CBS Joins the Billionaires’ Castration Chorus
Another Venerable Media Institution Falls to Trump
Three hours before airtime Sunday, CBS pulled a fully vetted 60 Minutes investigation into Trump’s deportation of Venezuelan men to a Salvadoran torture prison. If you’re experiencing déjà vu, you should be. This is the third act in American media’s most humiliating trilogy—and the most nakedly transactional yet.
Act One was Bezos in October, blocking The Washington Post‘s Harris endorsement eleven days before the election. Two hundred thousand subscribers fled. Three editorial board members quit. His Blue Origin executives met with Trump the same day he killed the endorsement. Bezos eventually wrote a craven op-ed about avoiding “perception of bias” while his government contracts hung in the balance.

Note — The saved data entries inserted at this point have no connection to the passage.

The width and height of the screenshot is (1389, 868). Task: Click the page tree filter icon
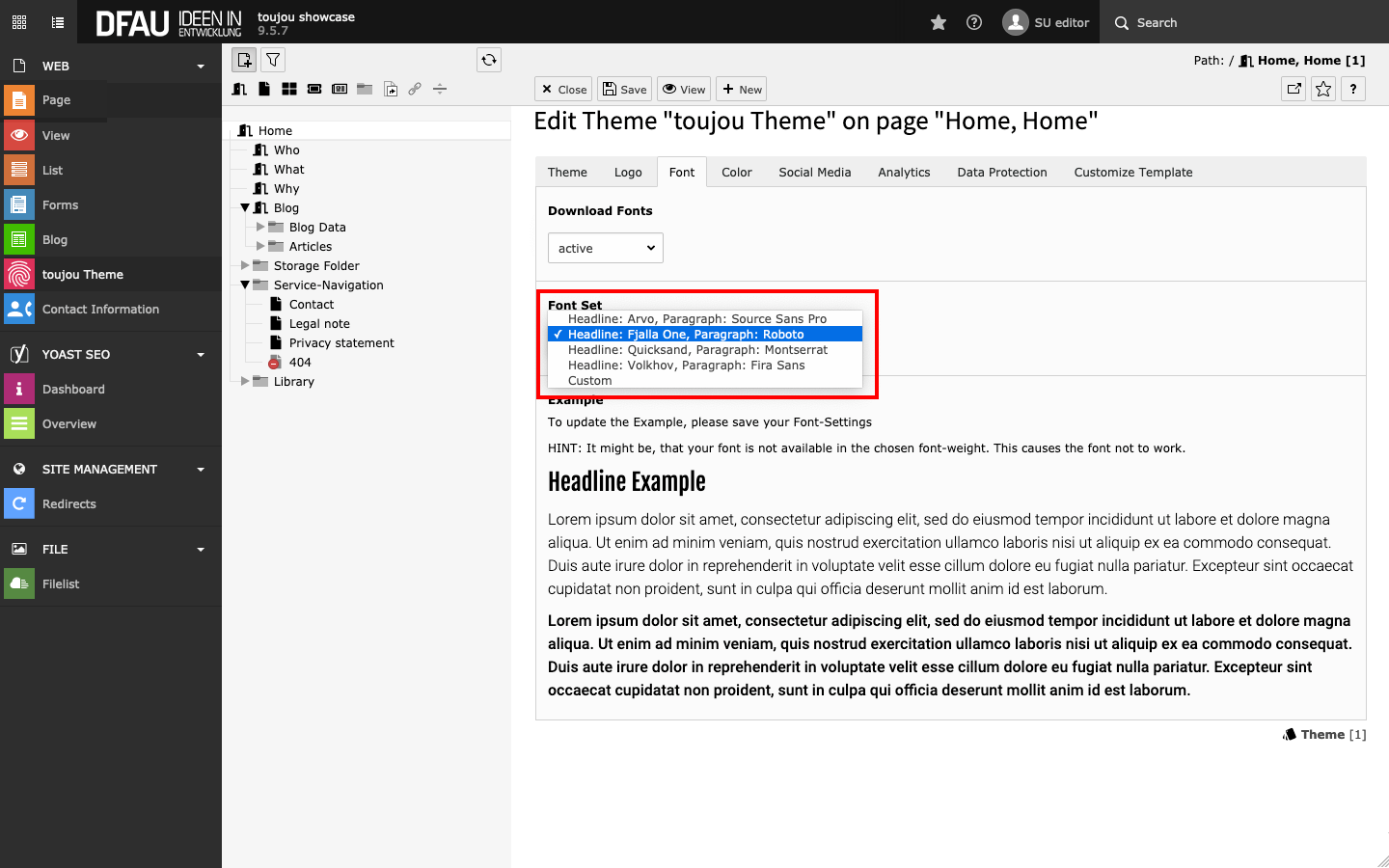pyautogui.click(x=273, y=60)
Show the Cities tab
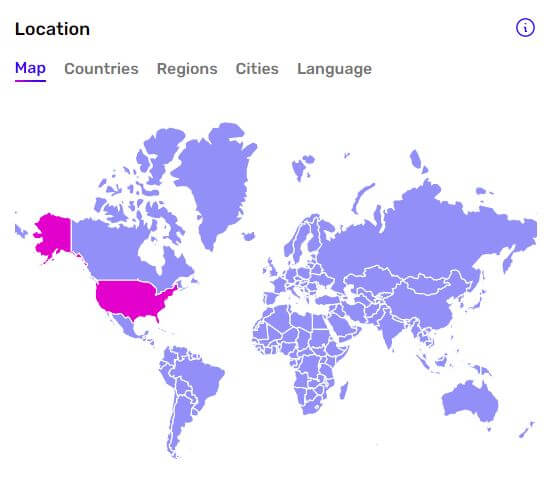 click(x=257, y=69)
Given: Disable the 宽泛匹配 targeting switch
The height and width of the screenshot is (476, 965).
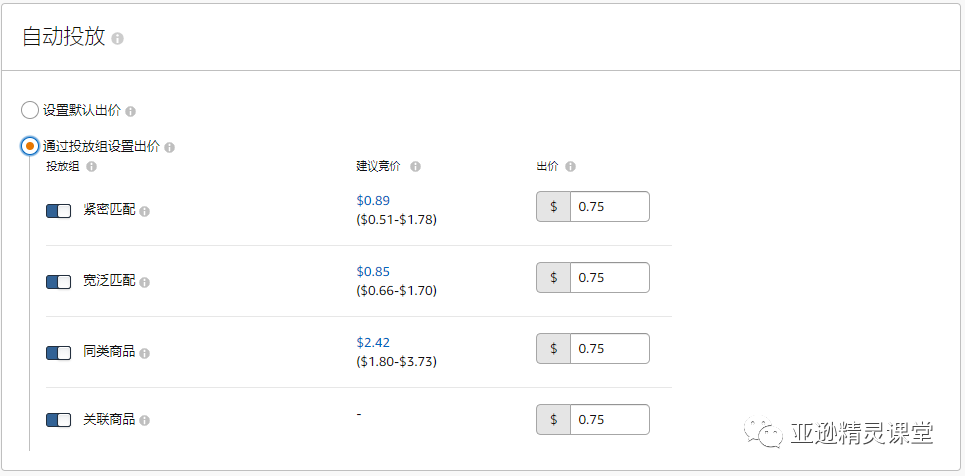Looking at the screenshot, I should tap(59, 282).
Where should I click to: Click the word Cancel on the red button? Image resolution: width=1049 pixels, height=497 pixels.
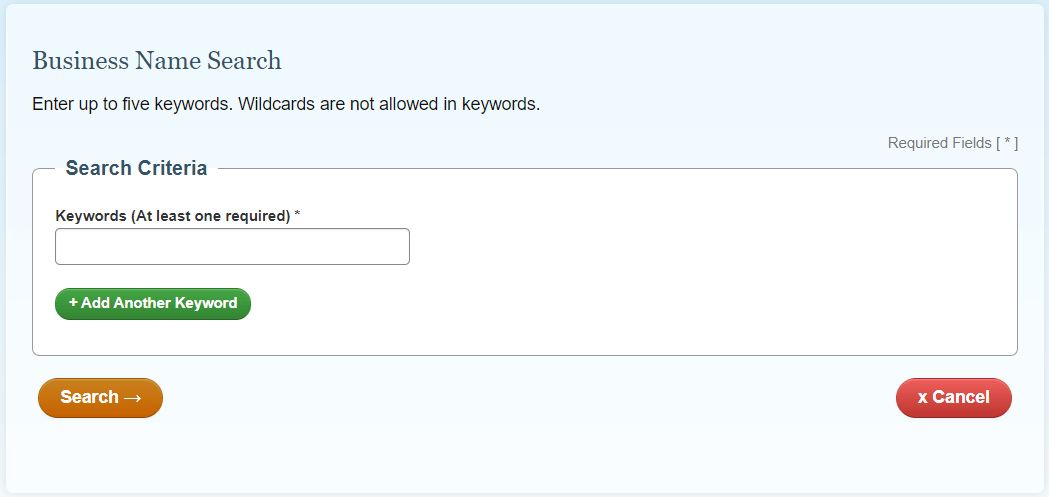pos(961,398)
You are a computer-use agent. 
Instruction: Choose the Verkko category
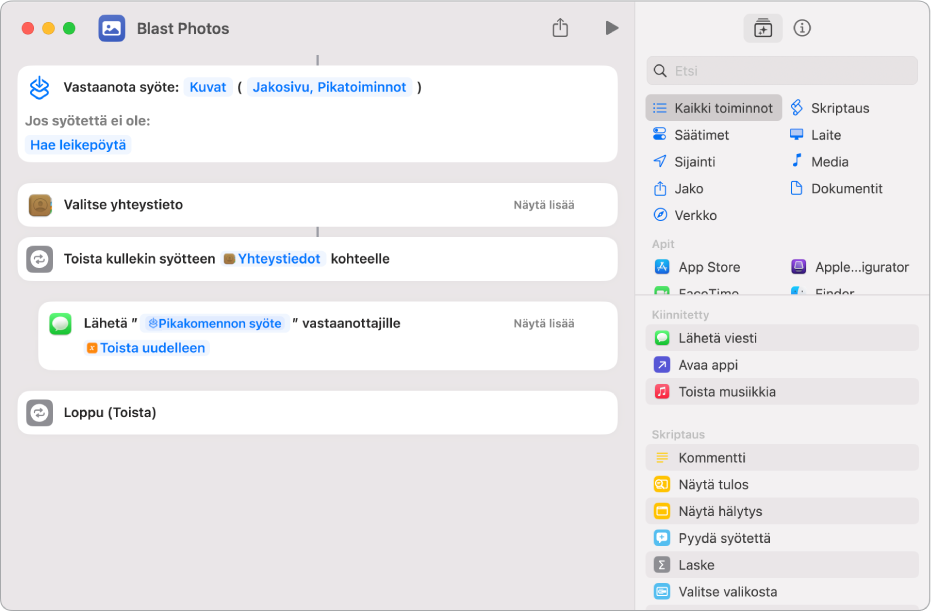pyautogui.click(x=695, y=216)
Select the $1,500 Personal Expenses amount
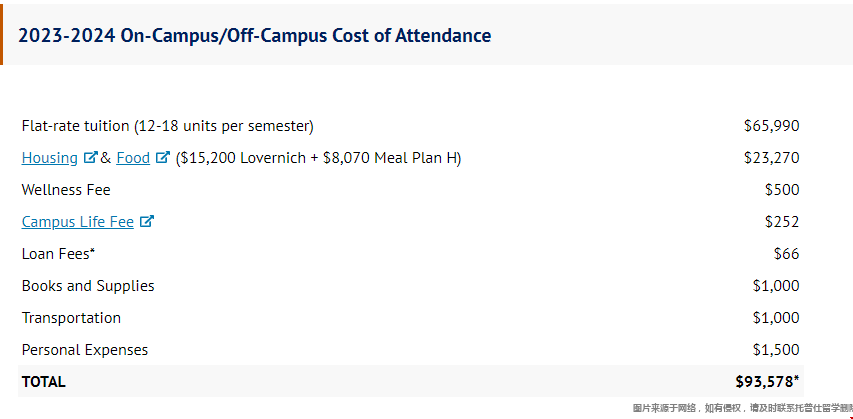The height and width of the screenshot is (419, 853). click(x=775, y=350)
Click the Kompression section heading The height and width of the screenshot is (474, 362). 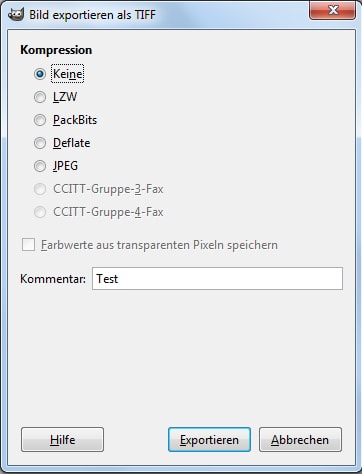pyautogui.click(x=56, y=50)
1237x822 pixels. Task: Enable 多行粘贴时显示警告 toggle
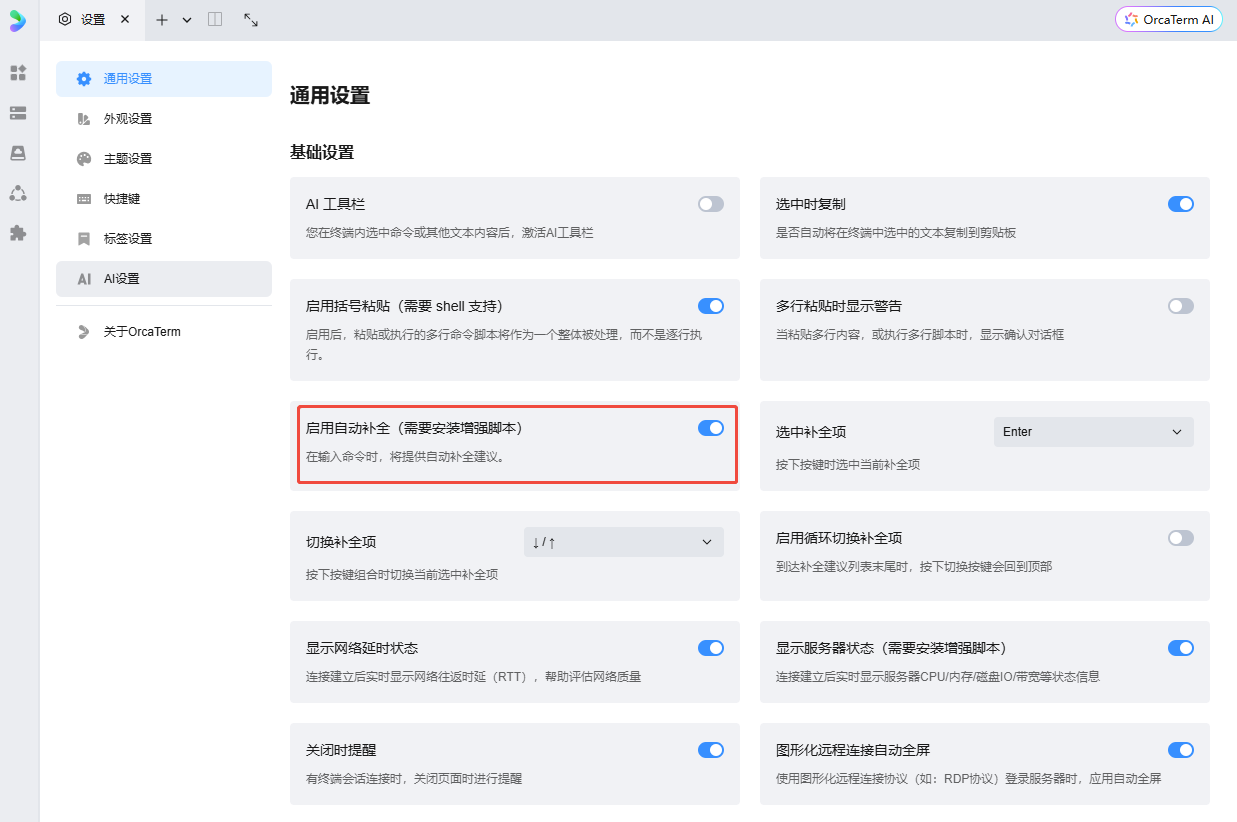click(1180, 306)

Act Two was Patrick Soon-Shiong at the LA Times, vetoing his editorial board’s Harris endorsement. Editorials editor Mariel Garza resigned: “In dangerous times, honest people need to stand up.” Pulitzer winner Robert Greene followed. Soon-Shiong’s explanation involved wanting a “factual analysis” of both candidates, though his daughter’s vociferous Gaza activism may have been the real driver.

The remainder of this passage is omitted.